--- EXERCISE INSTRUCTIONS ---
In the material below, find the line that contains "The width and height of the screenshot is (1041, 767)." and the line that contains "The width and height of the screenshot is (781, 408).", then write out exactly those two lines and everything between them.

--- DATA FOR ANALYSIS ---
******

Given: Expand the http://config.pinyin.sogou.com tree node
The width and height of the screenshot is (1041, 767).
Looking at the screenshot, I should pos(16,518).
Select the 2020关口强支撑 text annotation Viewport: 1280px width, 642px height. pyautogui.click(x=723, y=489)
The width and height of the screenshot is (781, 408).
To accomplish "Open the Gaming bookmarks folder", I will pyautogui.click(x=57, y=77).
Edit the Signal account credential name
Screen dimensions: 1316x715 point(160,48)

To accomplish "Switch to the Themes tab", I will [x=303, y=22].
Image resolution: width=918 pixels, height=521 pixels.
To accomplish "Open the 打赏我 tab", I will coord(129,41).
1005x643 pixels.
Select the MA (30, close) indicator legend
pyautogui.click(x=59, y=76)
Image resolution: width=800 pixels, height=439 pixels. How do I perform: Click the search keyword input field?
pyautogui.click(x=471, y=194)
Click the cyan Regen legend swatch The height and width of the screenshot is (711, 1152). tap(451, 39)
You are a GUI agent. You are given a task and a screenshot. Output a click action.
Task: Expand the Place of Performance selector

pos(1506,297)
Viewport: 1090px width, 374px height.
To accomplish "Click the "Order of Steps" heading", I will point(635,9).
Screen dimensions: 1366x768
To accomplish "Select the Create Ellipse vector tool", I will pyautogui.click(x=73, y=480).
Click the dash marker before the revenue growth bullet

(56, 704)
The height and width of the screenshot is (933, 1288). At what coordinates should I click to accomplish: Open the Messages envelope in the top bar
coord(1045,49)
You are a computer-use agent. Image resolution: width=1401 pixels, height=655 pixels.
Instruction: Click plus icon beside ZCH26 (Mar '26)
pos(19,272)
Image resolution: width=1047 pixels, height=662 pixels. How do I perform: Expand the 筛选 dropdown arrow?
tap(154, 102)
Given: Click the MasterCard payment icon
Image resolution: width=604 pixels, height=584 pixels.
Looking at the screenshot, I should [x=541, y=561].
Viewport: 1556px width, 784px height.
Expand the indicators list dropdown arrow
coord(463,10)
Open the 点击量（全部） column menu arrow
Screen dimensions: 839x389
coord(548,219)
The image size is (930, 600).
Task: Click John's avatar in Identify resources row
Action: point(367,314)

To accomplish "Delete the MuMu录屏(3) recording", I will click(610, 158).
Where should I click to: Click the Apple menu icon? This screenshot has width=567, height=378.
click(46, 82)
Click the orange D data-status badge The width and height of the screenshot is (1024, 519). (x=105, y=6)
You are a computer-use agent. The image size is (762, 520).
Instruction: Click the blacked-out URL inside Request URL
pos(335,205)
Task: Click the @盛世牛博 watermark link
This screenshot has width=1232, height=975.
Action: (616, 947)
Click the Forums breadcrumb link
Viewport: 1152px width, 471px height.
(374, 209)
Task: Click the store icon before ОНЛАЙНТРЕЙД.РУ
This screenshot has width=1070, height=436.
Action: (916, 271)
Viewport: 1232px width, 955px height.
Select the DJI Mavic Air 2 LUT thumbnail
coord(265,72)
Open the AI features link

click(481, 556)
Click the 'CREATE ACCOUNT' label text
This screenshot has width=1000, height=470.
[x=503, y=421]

******

--- TASK SOLUTION ---
The width and height of the screenshot is (1041, 767).
Looking at the screenshot, I should pos(16,518).
Select the 2020关口强支撑 text annotation Viewport: 1280px width, 642px height. pyautogui.click(x=723, y=489)
The width and height of the screenshot is (781, 408).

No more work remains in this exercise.